A character set is a set of letters, numbers, special characters, and other elements used to represent information. The term code page refers to a coded character set.

A character set is independent of a coded representation. A coded character set is the coded representation of a set of characters, where each character is assigned a numerical position, called a code point, in the encoding scheme. ASCII and EBCDIC are examples of types of coded character sets. Each variation of ASCII or EBCDIC is a specific coded character set.

Each code page that IBM® defines is identified by a code page name, for example IBM-1252, and a coded character set identifier (CCSID), for example 1252.

Compile-time code page

The compile-time code page can be an ASCII single-byte or ASCII double-byte code page, an EUC code page, or UTF-8. The specific code page is indicated by the compile-time locale, or environment variable in effect.

The source program (including user-defined words and the content of alphanumeric, DBCS, and national literals) is encoded in the code page indicated by the locale or environment variable in effect at compile time.

Runtime code page

The code page used at run time is determined by a combination of a data item's USAGE clause, the compiler options in effect, and the locale (or environment variable value) in effect.

When the CHAR(NATIVE) compiler option is in effect, data items described with USAGE DISPLAY or USAGE DISPLAY-1 are encoded in an ASCII, EUC, or UTF-8 code page as indicated by the runtime locale.

When the CHAR(EBCDIC) compiler option is in effect, data items described with USAGE DISPLAY or USAGE DISPLAY-1 are encoded in an EBCDIC code page, except when the NATIVE phrase is specified in the item's USAGE clause. If the NATIVE phrase is specified, the code page used is the ASCII, EUC, or UTF-8 code page indicated by the runtime locale.

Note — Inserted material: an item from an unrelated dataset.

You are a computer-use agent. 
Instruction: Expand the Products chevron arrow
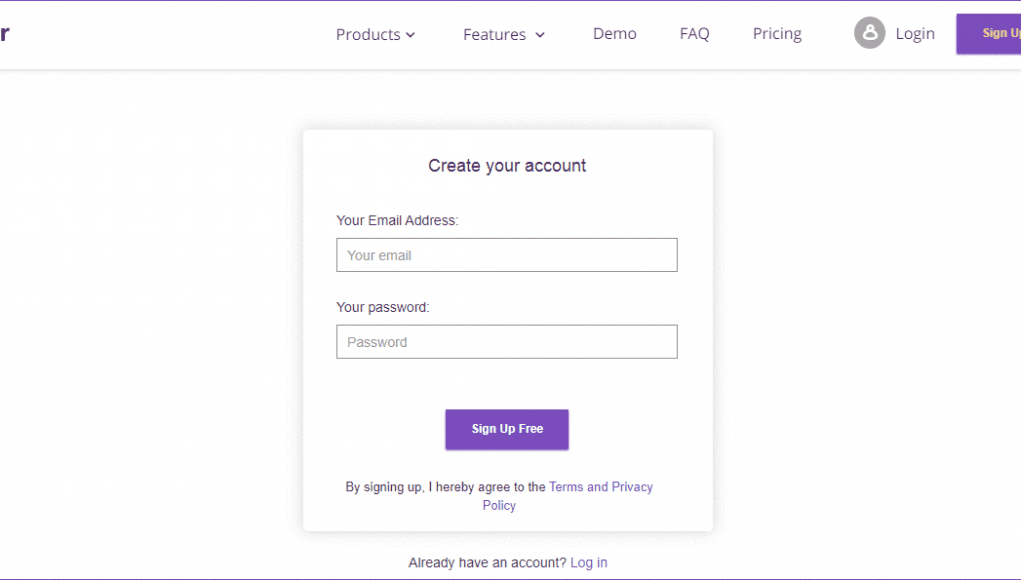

For EBCDIC, the code page is determined from the EBCDIC_CODEPAGE environment variable, if set. If the EBCDIC_CODEPAGE environment variable is not set, the default EBCDIC code page associated with the current runtime locale is used. The default EBCDIC code page associated with each supported locale is identified in Locales and code pages that are supported in the COBOL for Linux® on x86 Programming Guide.

For DBCS, the code page is determined by the DBCS_CODEPAGE environment variable, if set. If the DBCS_CODEPAGE environment variable is not set, the default DBCS codepage associated with the current runtime locale is used.

The default code page for data items described with USAGE NATIONAL and national literals is UTF-16LE (little endian), CCSID 1200. The source text representation of national literals is converted at run time from the compile-time code page to UTF-16LE.

To change the endianness representation for data items described with USAGE NATIONAL and national literals refer to the UTF16 compiler option.

A reference to UTF-16 in this document is a reference to UTF-16LE.